This project has received funding from the European Union’s Horizon 2020 research and innovation programme under grant agreement No 766186. EU Flag

ECOLE workshop on Learning and Mining with Industrial Data 2019


November 8-11, 2019 – Beijing, China


Workshop on Learning and Mining with Industrial Data (LMID 2019) will be held in conjunction with the 2019 IEEE International Conference on Data Mining (ICDM’2019) on November 8-11. The conference/workshop venue is in Beijing, China.


Digital technologies, the Internet of Things (IoT), cloud computing, and edge computing are transforming manufacturing and industry. Machine learning and data mining on industrial data have crucial impact on optimizing all aspects in the manufacturing process, including design, engineering, manufacturing, supply chain, and services. This research field also brings some challenges for learning methods, such as interconnected sensor data, real-time learning, multimodal data analysis, and resource-constrained devices. This workshop aims to bring together researchers and practitioners from academia and industry to discuss challenges, emerging topics, and recent advances in learning and mining with industrial data.


We encourage submissions on theory, methods, and applications on various aspects in industrial data analysis. Topics of interest include, but are not limited to:

  • Mining graph and networked data
  • Time Series and Streaming Data Analysis
  • Learning with Heterogeneous and Multimodal Data
  • Scalability, Online Learning
  • Low-resource Machine Learning
  • Preference Learning and Opinion Mining
  • Anomaly Detection, Predictive Maintenance
  • Knowledge Graph and Knowledge Integration


Submission has now closed.

All accepted submissions will be included in the IEEE ICDM 2019 Workshops Proceedings published by IEEE Computer Society Press, and will be also included in the IEEE Computer Society Digital Library (CSDL) and IEEE Xplore (indexed by EI).


Paper submission: August 18, 2019
Paper notification: September 4, 2019
Camera-ready deadline and copyright forms: September 8, 2019
Workshop date:November 8-11, 2019


Keynote Speakers: Prof. Bogdan Gabrys, University of Technology Sydney (Australia), and Prof. Xin Yao, University of Birmingham (UK) and Sourthern University of Science and Technology (China)

Prof. Bogdan Gabrys, University of Technology Sydney (Australia)

Title: Automated composition, optimisation and adaptation of complex predictive systems


There has been a lot of work done on the subject of intelligent data analysis, data mining and predictive modelling over the last 50 years with notable improvements which have been possible with both the advancements of the computing equipment as well as with the improvement of the algorithms.
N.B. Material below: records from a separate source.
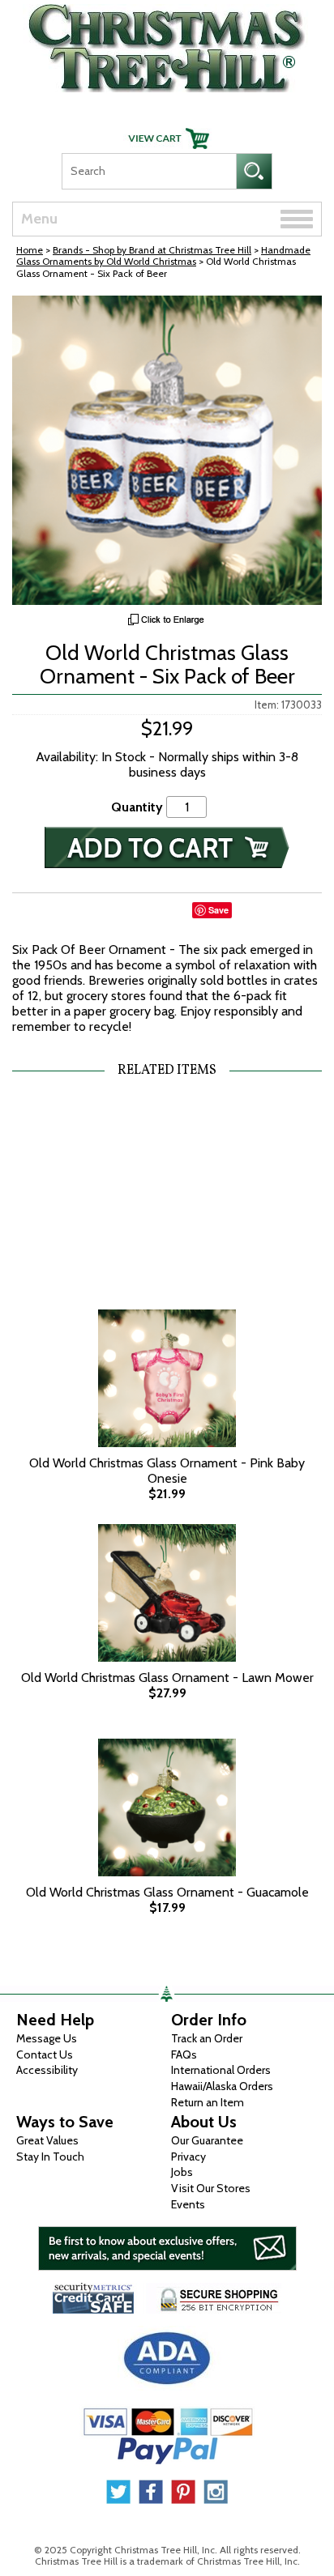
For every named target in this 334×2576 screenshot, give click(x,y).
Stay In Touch (50, 2156)
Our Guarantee (207, 2140)
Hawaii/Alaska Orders (222, 2086)
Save (218, 910)
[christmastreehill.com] (167, 44)
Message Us (46, 2038)
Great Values (47, 2140)
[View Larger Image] (167, 450)
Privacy (188, 2156)
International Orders (221, 2070)
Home (29, 250)
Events (188, 2204)
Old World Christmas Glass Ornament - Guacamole (167, 1892)
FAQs (184, 2054)
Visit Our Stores (210, 2188)
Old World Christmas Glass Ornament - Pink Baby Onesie (167, 1470)
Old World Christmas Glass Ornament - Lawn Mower (167, 1677)
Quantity (137, 807)
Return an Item (207, 2102)
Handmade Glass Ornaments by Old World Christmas (163, 255)
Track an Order (206, 2038)
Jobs (182, 2172)
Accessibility (47, 2070)
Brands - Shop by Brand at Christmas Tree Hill (152, 250)
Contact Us (44, 2054)
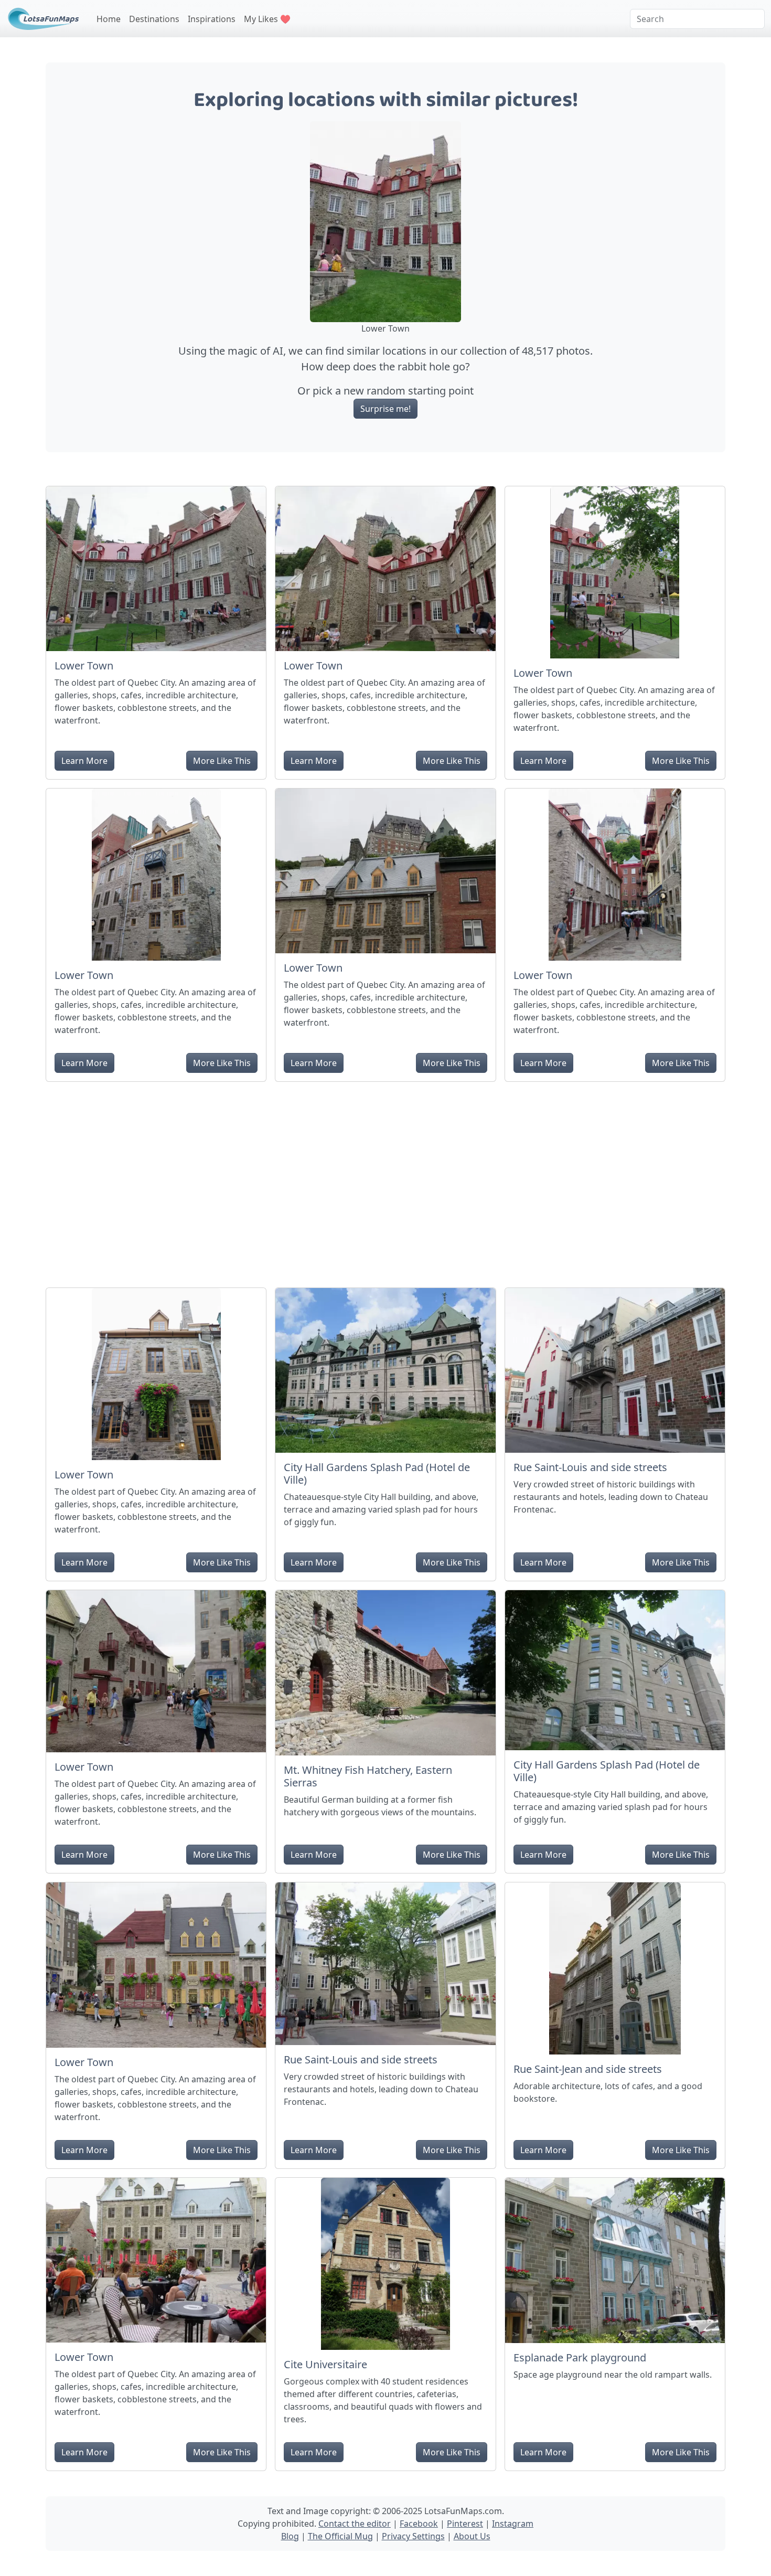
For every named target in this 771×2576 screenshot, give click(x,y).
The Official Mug (340, 2536)
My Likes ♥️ (267, 19)
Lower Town (84, 665)
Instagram (512, 2523)
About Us (472, 2536)
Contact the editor (354, 2523)
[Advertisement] (385, 1180)
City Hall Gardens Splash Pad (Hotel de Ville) (377, 1473)
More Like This (222, 761)
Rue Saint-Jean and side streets (587, 2069)
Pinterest (465, 2523)
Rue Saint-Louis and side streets (590, 1467)
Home (109, 19)
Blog (290, 2536)
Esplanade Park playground (579, 2357)
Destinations (154, 19)
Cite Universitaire (325, 2364)
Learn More (84, 761)
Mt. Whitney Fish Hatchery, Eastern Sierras (368, 1776)
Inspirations (211, 19)
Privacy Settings (413, 2536)
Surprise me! (385, 408)
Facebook (419, 2523)
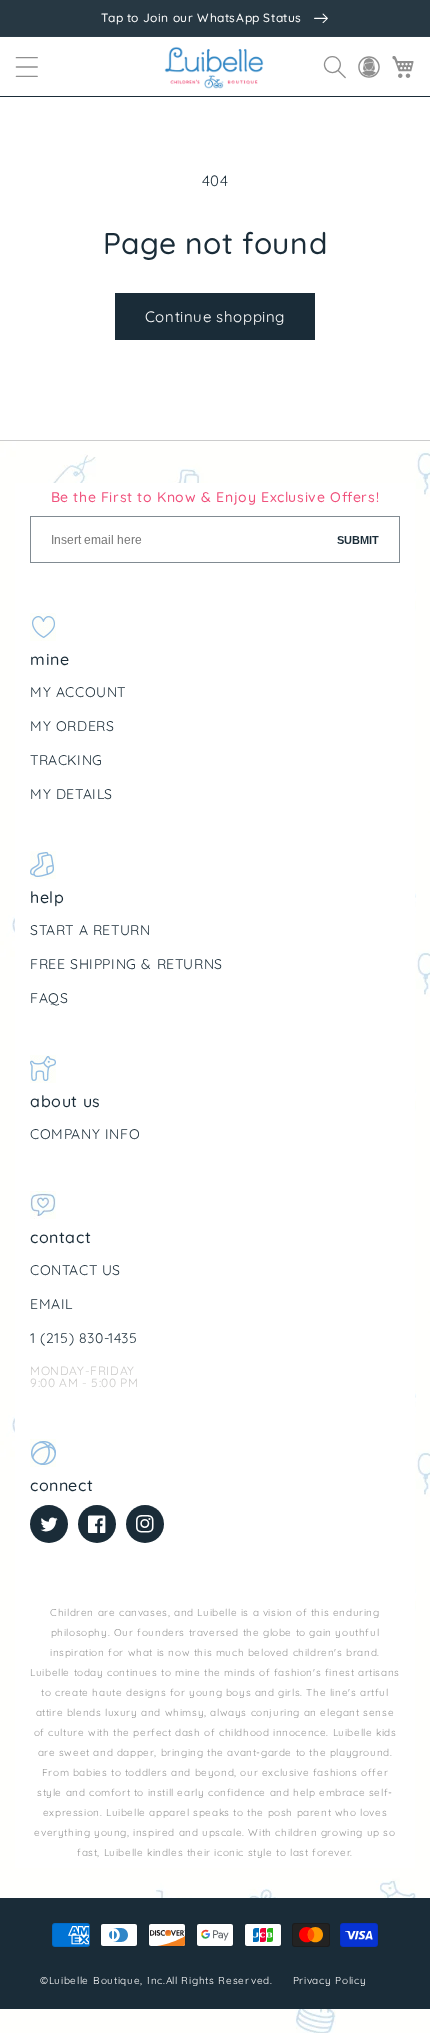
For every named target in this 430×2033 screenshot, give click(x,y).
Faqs (49, 998)
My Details (71, 794)
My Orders (72, 726)
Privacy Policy (332, 1980)
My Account (78, 692)
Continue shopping (215, 316)
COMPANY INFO (85, 1134)
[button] (27, 67)
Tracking (66, 760)
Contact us (75, 1270)
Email (51, 1304)
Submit (358, 540)
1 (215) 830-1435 (84, 1338)
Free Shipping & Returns (126, 964)
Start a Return (90, 930)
However, even in the case of the static, non-changing over time data there are still many hard challenges to be solved which are related to the massive amounts, high dimensionality, sparseness or inhomogeneous nature of the data to name just a few. What is also very challenging in today’s applications is the non-stationarity of the data which often change very quickly posing a set of new problems related to the need for robust adaptation and learning over time. In scenarios like these, many of the existing, often very powerful, methods are completely inadequate as they are simply not adaptive and require a lot of maintenance attention from highly skilled experts, in turn reducing their areas of applicability.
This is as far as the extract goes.